Stored entries
---

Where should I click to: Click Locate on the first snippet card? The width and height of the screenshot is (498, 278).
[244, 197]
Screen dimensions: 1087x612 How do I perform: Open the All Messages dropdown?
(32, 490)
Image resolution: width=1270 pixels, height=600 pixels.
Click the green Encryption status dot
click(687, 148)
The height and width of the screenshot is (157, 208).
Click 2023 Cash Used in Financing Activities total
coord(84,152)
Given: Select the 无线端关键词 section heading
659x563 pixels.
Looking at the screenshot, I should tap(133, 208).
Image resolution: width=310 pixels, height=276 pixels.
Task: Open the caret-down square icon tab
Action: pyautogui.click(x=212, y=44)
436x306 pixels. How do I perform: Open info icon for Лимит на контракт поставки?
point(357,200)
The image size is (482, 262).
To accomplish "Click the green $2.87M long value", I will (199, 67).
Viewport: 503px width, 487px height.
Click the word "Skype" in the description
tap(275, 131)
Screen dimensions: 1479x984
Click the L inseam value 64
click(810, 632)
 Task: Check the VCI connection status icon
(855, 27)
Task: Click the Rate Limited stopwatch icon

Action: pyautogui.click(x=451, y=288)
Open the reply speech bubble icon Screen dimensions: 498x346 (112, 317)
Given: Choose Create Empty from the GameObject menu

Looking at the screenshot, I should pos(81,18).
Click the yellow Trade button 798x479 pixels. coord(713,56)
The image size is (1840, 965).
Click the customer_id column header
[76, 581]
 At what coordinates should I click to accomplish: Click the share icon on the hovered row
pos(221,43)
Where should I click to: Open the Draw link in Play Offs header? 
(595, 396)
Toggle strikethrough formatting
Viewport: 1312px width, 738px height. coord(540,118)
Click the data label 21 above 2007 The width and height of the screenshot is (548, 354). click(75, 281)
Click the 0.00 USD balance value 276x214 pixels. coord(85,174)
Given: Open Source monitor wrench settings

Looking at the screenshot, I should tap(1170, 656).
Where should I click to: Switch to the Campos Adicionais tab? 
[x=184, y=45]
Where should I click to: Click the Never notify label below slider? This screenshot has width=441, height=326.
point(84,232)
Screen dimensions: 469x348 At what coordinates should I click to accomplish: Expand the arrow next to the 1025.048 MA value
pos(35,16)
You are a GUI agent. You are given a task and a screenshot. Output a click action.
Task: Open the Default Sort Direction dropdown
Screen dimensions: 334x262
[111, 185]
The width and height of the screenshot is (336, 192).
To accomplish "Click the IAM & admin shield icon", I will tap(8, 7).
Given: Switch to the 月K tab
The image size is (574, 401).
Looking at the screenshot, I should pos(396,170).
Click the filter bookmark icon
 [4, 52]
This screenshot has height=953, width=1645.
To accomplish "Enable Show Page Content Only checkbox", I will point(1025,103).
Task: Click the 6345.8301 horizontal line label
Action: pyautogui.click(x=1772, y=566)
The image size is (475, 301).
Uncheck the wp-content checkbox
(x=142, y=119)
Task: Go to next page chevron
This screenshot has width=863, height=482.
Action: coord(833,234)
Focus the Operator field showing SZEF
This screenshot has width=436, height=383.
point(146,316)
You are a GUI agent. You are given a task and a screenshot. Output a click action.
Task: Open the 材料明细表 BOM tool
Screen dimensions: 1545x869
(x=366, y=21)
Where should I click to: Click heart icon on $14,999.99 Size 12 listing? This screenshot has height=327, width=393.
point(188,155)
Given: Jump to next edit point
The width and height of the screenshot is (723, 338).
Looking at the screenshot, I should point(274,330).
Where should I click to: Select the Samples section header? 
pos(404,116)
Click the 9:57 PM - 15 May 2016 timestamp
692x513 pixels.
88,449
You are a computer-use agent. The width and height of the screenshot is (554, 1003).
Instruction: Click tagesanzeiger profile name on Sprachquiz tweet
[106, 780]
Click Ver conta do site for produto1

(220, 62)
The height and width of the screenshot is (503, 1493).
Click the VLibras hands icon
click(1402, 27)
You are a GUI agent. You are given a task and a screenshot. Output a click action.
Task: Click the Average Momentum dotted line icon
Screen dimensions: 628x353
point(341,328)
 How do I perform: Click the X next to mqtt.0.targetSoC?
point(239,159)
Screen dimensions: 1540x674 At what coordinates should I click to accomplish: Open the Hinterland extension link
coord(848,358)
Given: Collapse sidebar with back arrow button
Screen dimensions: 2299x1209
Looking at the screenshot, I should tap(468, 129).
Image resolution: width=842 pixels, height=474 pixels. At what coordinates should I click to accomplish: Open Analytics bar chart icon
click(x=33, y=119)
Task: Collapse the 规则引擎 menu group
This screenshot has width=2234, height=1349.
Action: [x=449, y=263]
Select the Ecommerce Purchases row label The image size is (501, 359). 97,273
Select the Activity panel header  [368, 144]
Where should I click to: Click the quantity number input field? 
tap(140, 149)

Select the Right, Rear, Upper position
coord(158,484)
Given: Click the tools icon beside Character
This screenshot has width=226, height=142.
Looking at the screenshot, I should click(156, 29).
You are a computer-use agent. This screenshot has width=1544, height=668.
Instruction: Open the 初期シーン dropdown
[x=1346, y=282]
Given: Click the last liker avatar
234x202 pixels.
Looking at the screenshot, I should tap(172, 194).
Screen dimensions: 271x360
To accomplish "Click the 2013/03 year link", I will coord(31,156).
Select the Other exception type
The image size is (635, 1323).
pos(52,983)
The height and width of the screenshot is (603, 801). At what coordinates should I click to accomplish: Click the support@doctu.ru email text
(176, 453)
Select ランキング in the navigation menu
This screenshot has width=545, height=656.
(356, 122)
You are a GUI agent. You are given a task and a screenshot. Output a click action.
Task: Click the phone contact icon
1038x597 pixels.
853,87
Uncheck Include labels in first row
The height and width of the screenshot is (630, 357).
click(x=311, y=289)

---

» **Problem requirements**:
Rewrite the entries from the line containing "Select the Activity" through the end of the entries as a numbered list, omitting blank lines.

» **Problem solution**:
1. Select the Activity panel header  [368, 144]
2. Where should I click to: Click the quantity number input field? 
3. tap(140, 149)
4. Select the Right, Rear, Upper position
5. coord(158,484)
6. Given: Click the tools icon beside Character
7. This screenshot has width=226, height=142.
8. Looking at the screenshot, I should click(156, 29).
9. You are a computer-use agent. This screenshot has width=1544, height=668.
10. Instruction: Open the 初期シーン dropdown
11. [x=1346, y=282]
12. Given: Click the last liker avatar
13. 234x202 pixels.
14. Looking at the screenshot, I should tap(172, 194).
15. Screen dimensions: 271x360
16. To accomplish "Click the 2013/03 year link", I will coord(31,156).
17. Select the Other exception type
18. The image size is (635, 1323).
19. pos(52,983)
20. The height and width of the screenshot is (603, 801). At what coordinates should I click to accomplish: Click the support@doctu.ru email text
21. (176, 453)
22. Select ランキング in the navigation menu
23. This screenshot has width=545, height=656.
24. (356, 122)
25. You are a GUI agent. You are given a task and a screenshot. Output a click action.
26. Task: Click the phone contact icon
27. 1038x597 pixels.
28. 853,87
29. Uncheck Include labels in first row
30. The height and width of the screenshot is (630, 357).
31. click(x=311, y=289)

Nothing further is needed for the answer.